Central nervous system infections and antimicrobial resistance: an evolving challenge

Roland Nau, Fritz Sörgel, Helmut Eiffert
Current Opinion in Neurology 2021 March 23

PURPOSE OF REVIEW: Antimicrobial resistance is an increasing threat to patients also in nosocomial central nervous system (CNS) infections. The present review focusses on optimizing intravenous treatment in order to achieve sufficient concentrations of antibiotics in the different compartments of the CNS when the causative pathogens have reduced sensitivity to antibiotics or/and the impairment of the blood-cerebrospinal fluid (CSF) and blood-brain barrier is mild.

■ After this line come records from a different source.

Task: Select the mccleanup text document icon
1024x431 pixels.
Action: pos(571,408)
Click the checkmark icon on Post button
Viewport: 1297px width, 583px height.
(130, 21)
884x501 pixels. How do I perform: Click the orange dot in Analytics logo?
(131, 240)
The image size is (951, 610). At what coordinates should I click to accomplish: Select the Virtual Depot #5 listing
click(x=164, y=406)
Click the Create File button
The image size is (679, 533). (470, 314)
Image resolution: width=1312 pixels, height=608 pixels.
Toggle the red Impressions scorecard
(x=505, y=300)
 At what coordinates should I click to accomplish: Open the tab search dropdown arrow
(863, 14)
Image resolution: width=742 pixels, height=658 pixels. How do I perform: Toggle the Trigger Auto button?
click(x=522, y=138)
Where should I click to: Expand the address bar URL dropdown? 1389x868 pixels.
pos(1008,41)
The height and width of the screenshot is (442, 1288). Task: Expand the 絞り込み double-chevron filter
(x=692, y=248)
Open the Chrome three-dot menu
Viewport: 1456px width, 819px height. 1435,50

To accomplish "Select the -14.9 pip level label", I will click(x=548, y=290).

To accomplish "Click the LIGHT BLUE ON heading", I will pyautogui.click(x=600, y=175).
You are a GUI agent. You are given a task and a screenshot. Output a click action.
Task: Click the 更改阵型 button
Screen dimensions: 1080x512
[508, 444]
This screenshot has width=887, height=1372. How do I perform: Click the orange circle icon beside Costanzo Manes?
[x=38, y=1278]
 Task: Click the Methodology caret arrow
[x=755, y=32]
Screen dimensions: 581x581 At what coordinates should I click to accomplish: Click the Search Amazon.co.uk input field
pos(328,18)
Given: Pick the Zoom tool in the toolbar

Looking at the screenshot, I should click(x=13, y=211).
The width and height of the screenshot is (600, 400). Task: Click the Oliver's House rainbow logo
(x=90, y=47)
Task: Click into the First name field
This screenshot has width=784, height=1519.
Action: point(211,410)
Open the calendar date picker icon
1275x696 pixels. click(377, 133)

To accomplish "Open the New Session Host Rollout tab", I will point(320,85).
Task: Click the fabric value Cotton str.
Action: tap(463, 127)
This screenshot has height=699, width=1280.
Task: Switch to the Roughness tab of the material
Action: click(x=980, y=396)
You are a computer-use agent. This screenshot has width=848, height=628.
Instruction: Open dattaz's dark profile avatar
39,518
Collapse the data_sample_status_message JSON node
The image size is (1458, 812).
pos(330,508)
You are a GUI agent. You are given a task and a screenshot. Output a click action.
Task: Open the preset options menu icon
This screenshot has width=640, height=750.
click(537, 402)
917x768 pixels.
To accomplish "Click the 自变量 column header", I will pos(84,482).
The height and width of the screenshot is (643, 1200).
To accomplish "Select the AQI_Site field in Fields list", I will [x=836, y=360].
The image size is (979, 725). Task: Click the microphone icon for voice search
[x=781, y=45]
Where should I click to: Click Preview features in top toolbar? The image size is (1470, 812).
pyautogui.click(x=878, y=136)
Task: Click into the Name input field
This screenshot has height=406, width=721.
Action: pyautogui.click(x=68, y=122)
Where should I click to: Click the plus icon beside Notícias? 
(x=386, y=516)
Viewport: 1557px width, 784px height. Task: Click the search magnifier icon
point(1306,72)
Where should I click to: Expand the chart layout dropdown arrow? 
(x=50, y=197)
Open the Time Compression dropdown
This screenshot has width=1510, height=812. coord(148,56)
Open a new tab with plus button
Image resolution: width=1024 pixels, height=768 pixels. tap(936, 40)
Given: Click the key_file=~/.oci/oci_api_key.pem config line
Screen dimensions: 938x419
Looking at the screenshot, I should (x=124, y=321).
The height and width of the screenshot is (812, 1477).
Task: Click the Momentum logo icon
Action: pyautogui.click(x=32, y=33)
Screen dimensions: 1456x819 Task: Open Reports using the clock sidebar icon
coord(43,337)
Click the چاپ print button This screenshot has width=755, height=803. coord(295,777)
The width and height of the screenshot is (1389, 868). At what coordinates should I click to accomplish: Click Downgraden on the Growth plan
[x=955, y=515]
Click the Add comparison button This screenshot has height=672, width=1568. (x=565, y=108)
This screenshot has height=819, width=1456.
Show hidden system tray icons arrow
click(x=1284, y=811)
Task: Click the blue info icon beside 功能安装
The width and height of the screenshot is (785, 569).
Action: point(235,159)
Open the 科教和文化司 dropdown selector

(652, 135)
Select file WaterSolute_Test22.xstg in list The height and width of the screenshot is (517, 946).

RECENT FINDINGS: Experience has been gathered with treatment protocols for several established antibiotics using increased doses or continuous instead of intermittent intravenous therapy. Continuous infusion in general does not increase the average CSF concentrations (or the area under the concentration-time curve in CSF) compared to equal daily doses administered by short-term infusion. In some cases, it is postulated that it can reduce toxicity caused by high peak plasma concentrations. In case reports, new β-lactam/β-lactamase inhibitor combinations were shown to be effective treatments of CNS infections.

SUMMARY: Several antibiotics with a low to moderate toxicity (in particular, β-lactam antibiotics, fosfomycin, trimethoprim-sulfamethoxazole, rifampicin, vancomycin) can be administered at increased doses compared to traditional dosing with low or tolerable adverse effects. Intrathecal administration of antibiotics is only indicated, when multiresistant pathogens cannot be eliminated by systemic therapy. Intravenous should always accompany intrathecal treatment.